As the respected authority has not yet enacted any land laws or rules under the constitutional provision mentioned in the Sixth Schedule, i e 3-B, the council has been administering the land under the provision of Chapter X of the Assam Land and Revenue Regulation 1886 which again exclusively safeguarding the lands of the protected classes and restricts land alienation to the non-protected classes within BTAD.
However, certain recent acts and policies enacted by the BTC administration has created doubts and uncertainty among the non-tribal indigenous population of BTAD as a result of which the decadal socio-political conflicts in-between Bodos and non-Bodos are intensifying.
On January 12 in 2018, the executive council of BTC unanimously passed a rule to prohibit land transfer from a tribal to a non-tribal people whereby it declared that as per the spirit of Bodoland Territorial Council Act, 2003 no tribal could sale his/her land to any non-tribal and non-tribal could sale his/her land to any non-tribal in the BTC area without the permission of the Council Authority including in the Tribal Belt and Blocks.
Surprisingly the executive council meeting has mentioned about the specific prior approval of selling land from a non-tribal to a non-tribal under the provision of Chapter X of the Assam Land and Revenue Regulation 1886 and at the same time the decision has explicitly negated that the provisions of Chapter X of the Assam Land and Revenue Regulation 1886 would not be applicable to BTAD areas.
As the above mentioned decision tried to curtail the existing land rights of the protected classes of the BTC areas and lowering down the socio-political status of the indigenous non-tribal, it had developed a kind of anxiety and deprivation among them.
Later on when the question was raised about the specific land laws enacted by the council that superseded the state act, the chief of the council clarified that it has not brought any new rule and emphasized on the fact that no non tribal or general people could buy land in protected tribal belt and block not only in BTC but in entire Assam.
The Chief again said before the media that as per clauses of MoS of BTC accord, the general people are not authorised to buy land in tribal belts-blocks and the general people can buy or transfer land only from general people who had been before BTC accord.

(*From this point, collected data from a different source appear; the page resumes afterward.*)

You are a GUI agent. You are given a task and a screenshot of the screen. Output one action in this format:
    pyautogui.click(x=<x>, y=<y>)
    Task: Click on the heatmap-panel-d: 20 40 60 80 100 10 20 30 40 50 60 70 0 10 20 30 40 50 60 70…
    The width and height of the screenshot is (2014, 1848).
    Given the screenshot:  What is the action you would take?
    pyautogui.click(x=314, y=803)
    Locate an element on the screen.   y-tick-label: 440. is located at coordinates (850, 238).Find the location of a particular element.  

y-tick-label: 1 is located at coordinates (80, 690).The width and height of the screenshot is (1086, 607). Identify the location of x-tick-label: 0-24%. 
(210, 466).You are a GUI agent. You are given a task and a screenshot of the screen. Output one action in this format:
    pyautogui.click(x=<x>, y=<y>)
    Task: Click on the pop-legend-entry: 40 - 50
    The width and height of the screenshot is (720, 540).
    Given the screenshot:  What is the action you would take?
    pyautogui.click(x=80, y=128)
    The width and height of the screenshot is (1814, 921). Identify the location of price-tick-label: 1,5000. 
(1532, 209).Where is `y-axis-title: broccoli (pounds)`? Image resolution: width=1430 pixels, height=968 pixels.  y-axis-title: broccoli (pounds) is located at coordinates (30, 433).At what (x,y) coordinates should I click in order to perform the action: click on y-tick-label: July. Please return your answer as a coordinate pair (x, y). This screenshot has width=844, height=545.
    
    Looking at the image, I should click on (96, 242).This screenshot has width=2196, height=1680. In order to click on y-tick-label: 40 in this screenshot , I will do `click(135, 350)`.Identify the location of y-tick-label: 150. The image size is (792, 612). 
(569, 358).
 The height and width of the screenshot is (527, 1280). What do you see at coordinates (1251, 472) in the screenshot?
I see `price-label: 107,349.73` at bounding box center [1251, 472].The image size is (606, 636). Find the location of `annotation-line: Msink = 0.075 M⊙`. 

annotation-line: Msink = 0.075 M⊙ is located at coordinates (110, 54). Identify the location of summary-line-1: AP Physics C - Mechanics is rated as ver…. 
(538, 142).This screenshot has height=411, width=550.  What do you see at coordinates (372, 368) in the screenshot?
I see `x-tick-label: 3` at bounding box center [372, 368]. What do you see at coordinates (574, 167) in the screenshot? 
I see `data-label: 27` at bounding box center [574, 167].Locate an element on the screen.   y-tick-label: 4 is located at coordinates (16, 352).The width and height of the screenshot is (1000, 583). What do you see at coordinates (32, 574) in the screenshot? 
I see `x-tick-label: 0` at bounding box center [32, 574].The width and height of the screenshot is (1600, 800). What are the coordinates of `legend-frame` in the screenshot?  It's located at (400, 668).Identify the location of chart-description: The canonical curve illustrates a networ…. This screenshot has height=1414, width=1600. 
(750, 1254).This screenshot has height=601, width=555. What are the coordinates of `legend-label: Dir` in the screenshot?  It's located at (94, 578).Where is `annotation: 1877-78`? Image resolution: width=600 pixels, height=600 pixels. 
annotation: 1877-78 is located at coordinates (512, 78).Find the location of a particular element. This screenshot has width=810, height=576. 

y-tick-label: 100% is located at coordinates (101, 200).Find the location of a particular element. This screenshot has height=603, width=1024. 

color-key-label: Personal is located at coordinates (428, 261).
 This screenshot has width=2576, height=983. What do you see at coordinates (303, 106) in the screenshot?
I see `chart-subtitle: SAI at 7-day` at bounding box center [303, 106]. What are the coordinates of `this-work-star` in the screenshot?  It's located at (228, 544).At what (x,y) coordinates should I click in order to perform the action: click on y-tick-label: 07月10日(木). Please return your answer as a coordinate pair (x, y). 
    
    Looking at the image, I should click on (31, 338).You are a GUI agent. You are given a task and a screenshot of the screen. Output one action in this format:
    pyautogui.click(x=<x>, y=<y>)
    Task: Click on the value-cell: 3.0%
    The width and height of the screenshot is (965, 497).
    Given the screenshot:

Such ambiguity in policy making and rules in respect of land administration has already been created an uncertainty of land settlement in BTAD, particularly among the people who does not belong to Bodo community.
Many has filed application for transferring their annual lease (Eksonia patta) land to periodic land (Myadi patta) as well as getting settlement in the governments land.
But the BTC administration has not given any importance to such issues and instead of that selectively giving settlement, allotment and all kind of alienation priorities to the people belonging to the Bodo community. For amicably settling the land issues in BTAD, a political will is very much needed to come out with transparent and non-discriminatory acts and policies.